The development of New Pokémon Snap, Pokémon Sleep and Pokémon Café Mix have had no impact on the development of core games. You'd have more reason to be angry at the release of Pokémon Rumble Rush for mobiles last year as Ambrella were tasked to make a mobile game, not a core release like earlier Pokémon Rumble titles.
Another major surprise that belies the real reason people aren't happy with Pokémon Unite (xenophobia) was 2018's reveal of Pokémon Quest and its subsequent release. That is a game that directly impacted on the development of the core series due to The Pokémon Company having Game Freak develop the game. If we've got an issue with a new release not being a remake or new core title, why was there no uproar over Game Freak developing Pokémon Quest?
My real problem with asking for a remake comes from a problem I've already mentioned, the lack of evolution throughout. Even when new game mechanics come along, they get dropped for no good reason. You can read more about these issues in my earlier piece about Pokémon's issues being bigger than dexit, but to keep it simple - Pokémon as a series has been stagnant for too long now. The longer time goes on, the more the issues rear their head, particularly when other games take the Pokémon formula and looks to do more with it.
You may disagree with the next sentence, but here I go. Yet another remake, keeping this terrible near-annualised sequence on Game Freak, is the worst possible thing that could happen to Pokémon. MOBA's may not be fresh, but a Pokémon MOBA that looks like it's doing something different with the genre is superior to that of yet another remake of a Pokémon game. This is particularly true if it gives Game Freak the time to work on the next sequence of core titles, ones that won't butcher half of the Pokédex just to sell them to you later.

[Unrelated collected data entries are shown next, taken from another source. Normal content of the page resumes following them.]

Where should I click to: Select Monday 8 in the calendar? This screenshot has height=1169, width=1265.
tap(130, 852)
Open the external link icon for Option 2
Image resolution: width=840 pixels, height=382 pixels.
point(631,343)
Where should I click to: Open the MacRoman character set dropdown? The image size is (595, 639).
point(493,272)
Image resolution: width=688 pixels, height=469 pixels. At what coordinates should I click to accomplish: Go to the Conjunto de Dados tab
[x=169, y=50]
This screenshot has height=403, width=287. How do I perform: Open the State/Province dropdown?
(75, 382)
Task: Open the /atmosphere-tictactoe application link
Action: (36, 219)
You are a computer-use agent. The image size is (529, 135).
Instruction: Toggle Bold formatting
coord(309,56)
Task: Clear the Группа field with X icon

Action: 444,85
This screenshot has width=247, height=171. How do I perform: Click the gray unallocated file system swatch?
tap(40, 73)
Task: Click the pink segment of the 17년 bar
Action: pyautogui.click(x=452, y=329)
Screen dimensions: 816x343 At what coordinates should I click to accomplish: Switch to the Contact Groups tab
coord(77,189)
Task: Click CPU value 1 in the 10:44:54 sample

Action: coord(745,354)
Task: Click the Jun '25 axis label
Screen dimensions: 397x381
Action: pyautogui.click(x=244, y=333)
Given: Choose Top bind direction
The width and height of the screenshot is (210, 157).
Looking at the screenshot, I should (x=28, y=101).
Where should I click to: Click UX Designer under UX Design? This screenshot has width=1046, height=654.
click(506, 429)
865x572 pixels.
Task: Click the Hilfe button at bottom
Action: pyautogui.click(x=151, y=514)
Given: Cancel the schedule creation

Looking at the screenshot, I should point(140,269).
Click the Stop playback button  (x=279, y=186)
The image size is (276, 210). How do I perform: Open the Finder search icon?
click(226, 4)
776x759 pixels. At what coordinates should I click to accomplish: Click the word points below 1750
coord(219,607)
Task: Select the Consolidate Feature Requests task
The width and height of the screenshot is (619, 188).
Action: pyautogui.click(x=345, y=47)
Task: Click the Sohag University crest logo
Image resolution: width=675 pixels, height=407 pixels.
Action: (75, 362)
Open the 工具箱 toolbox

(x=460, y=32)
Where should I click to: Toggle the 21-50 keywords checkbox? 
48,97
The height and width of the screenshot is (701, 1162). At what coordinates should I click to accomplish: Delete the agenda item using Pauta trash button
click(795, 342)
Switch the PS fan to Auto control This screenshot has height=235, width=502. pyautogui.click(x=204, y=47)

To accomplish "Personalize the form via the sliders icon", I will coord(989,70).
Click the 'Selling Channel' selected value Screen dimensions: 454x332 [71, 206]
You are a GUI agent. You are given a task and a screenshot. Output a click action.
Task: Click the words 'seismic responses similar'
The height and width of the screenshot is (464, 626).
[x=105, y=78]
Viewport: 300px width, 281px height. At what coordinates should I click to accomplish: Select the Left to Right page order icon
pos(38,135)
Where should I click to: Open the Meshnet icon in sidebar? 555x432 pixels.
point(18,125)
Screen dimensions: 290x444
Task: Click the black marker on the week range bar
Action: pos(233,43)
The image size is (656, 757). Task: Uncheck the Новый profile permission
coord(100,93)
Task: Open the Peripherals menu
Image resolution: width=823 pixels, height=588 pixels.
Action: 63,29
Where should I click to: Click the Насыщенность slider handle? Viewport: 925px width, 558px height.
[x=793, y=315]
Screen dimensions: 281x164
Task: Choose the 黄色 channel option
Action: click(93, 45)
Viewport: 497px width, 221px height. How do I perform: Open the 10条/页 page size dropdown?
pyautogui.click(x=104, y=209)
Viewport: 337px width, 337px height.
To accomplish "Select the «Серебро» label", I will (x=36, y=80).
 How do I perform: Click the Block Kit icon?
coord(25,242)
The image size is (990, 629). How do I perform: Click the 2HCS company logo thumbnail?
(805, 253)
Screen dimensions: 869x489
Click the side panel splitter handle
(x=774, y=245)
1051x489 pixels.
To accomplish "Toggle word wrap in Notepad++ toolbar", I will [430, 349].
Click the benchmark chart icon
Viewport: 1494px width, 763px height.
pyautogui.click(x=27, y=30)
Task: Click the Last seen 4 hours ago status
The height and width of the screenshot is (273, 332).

So yes, for a wide number of reasons Pokémon Unite is clearly the right game at the right time. Not only is it a launch that can expand the series to a much larger audience than a core release, but it is also one that can tap into markets that are otherwise untouched by the series. More than that, it can expand into a new genre and make a game that could hopefully play and feel different from those already there.
Most of all, Pokémon Unite being announced means that Game Freak aren't under the spotlight, pressured into working on a new game or, more likely, selling you even more old Pokémon that they couldn't get into Sword & Shield until you paid them more money. Whichever way you look at it, Pokémon Unite may not interest you but there are far more benefits than issues.